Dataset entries
:::::

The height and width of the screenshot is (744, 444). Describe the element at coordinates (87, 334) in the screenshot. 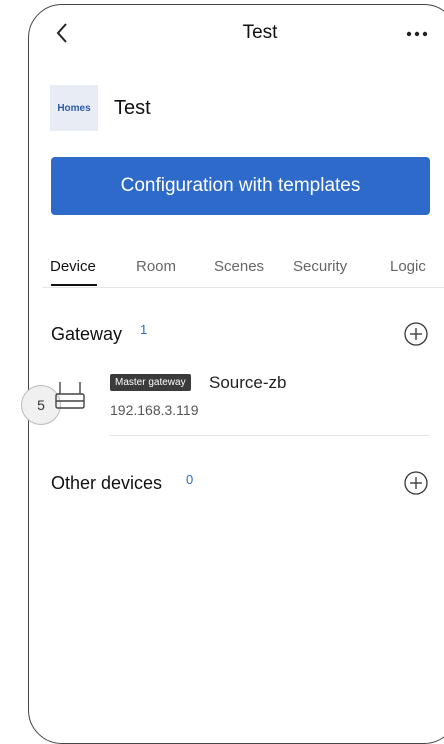

I see `gateway-section-title: Gateway` at that location.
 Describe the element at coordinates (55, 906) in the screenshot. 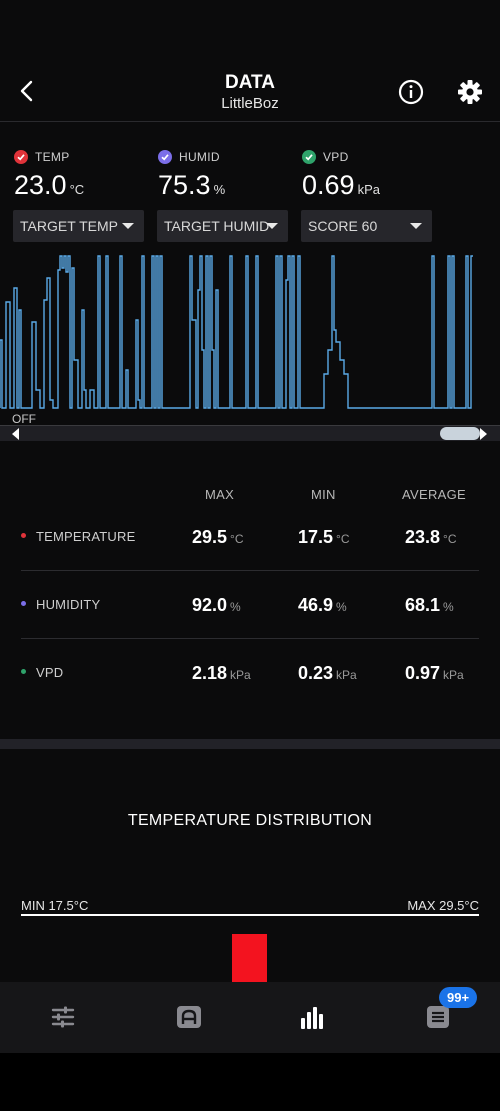

I see `distribution-min-label: MIN 17.5°C` at that location.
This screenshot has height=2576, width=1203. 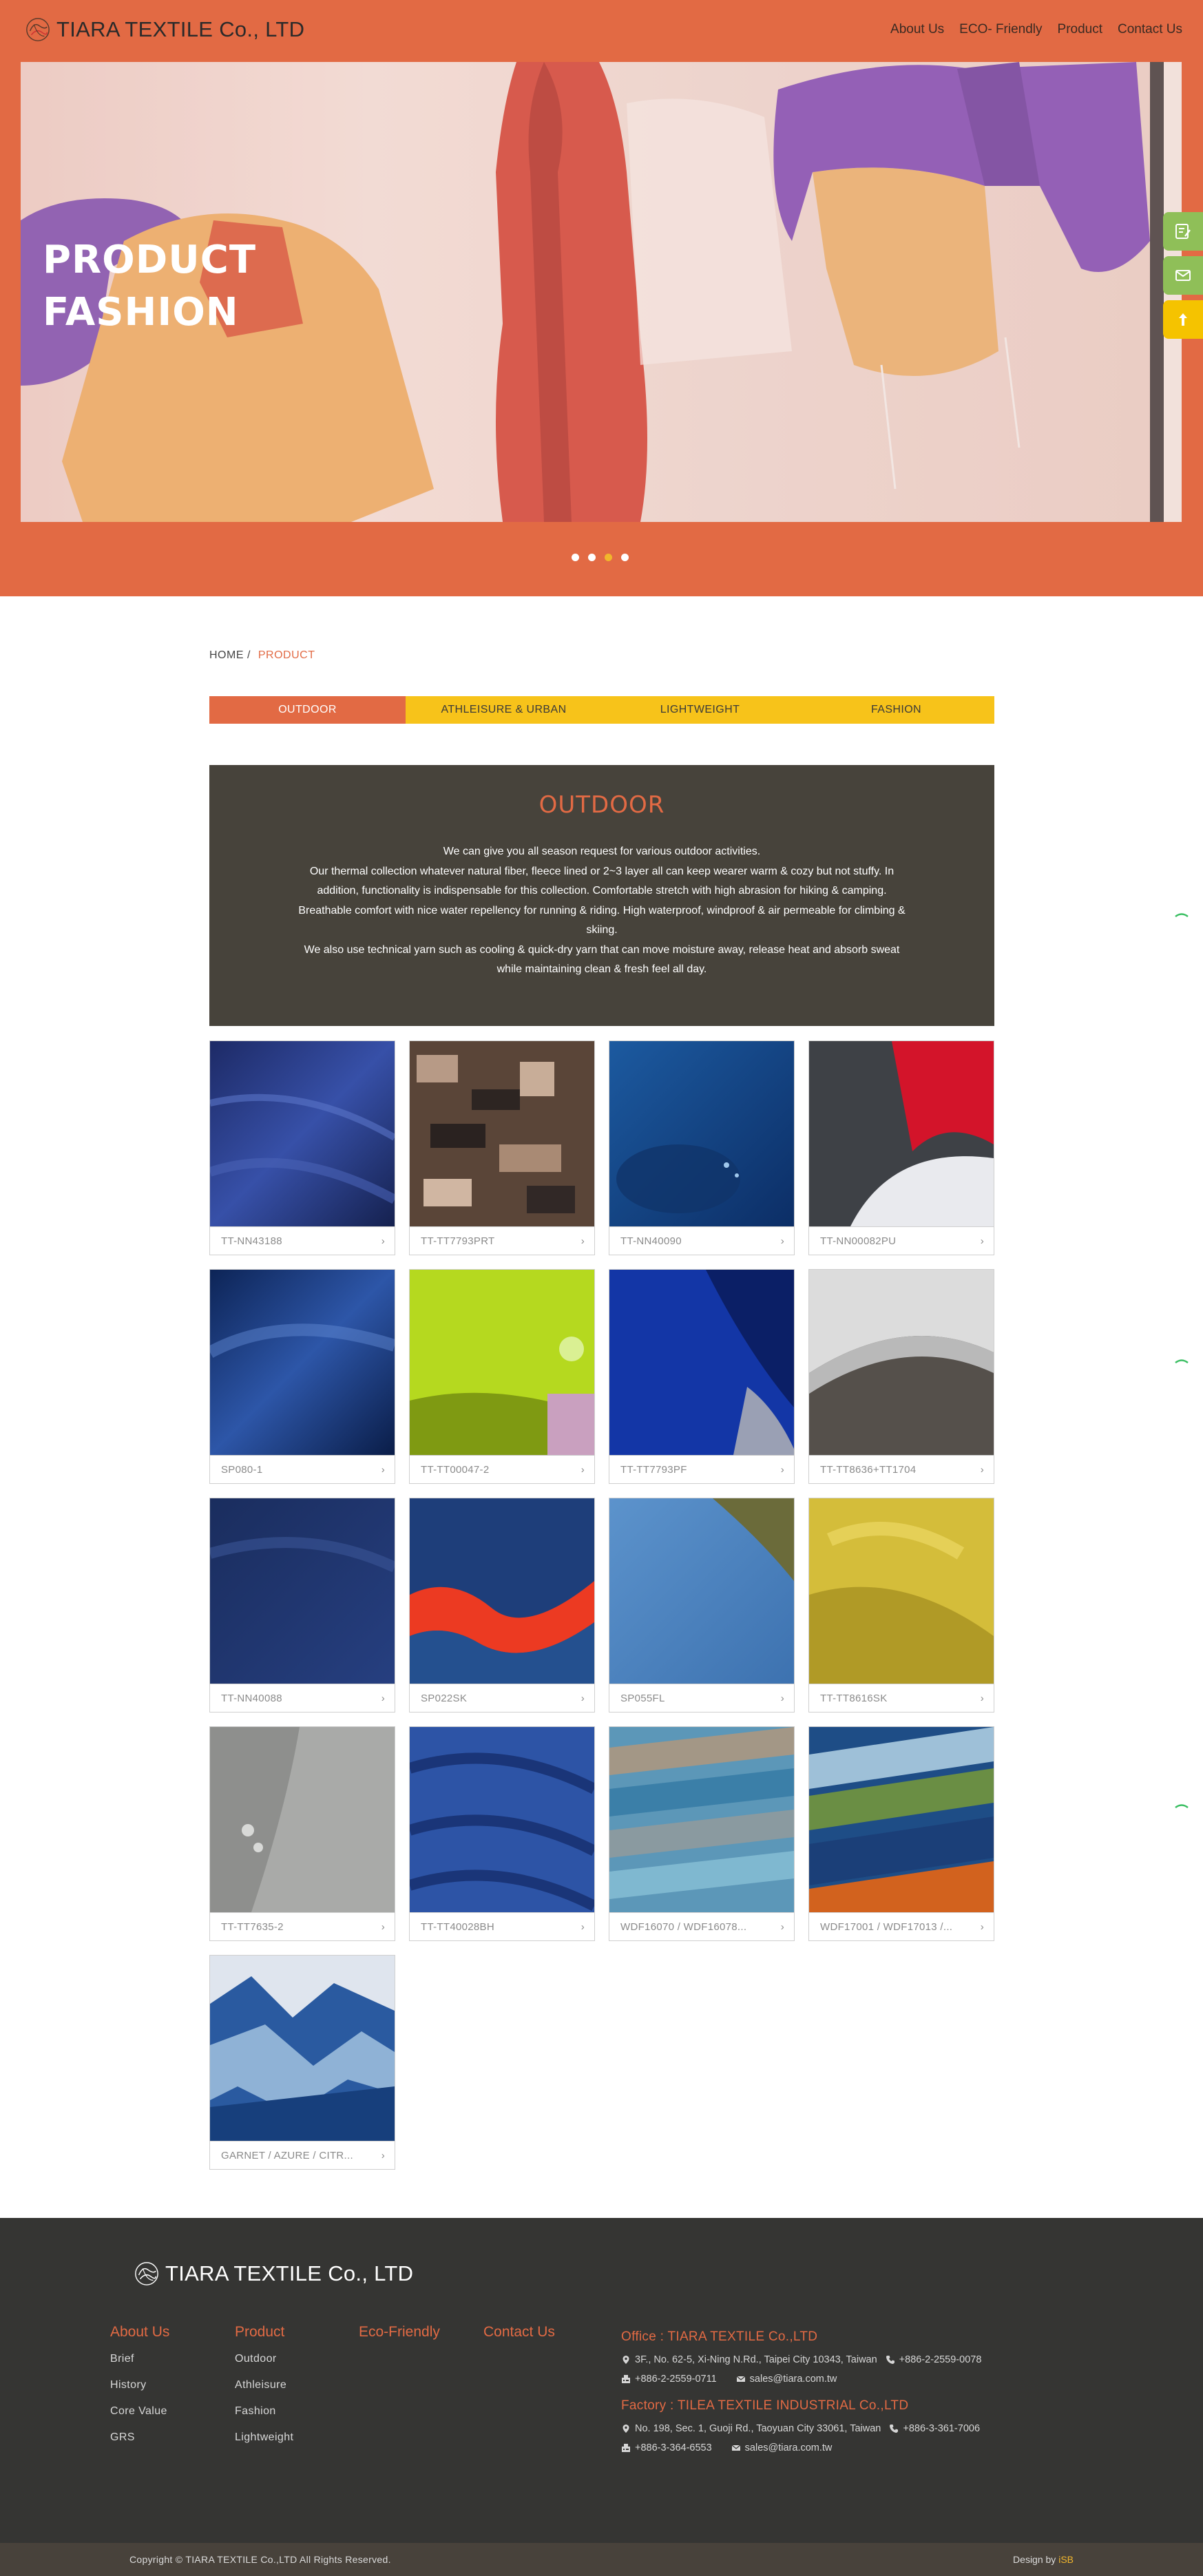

:::::

Exercise brief: Rewrite the rows above with each "Describe" changed to "Identify" and nothing else altered. Leave out the pictures.

Solution:
The height and width of the screenshot is (744, 444). Identify the element at coordinates (87, 334) in the screenshot. 

I see `gateway-section-title: Gateway` at that location.
 Identify the element at coordinates (55, 906) in the screenshot. 

I see `distribution-min-label: MIN 17.5°C` at that location.
This screenshot has height=2576, width=1203. 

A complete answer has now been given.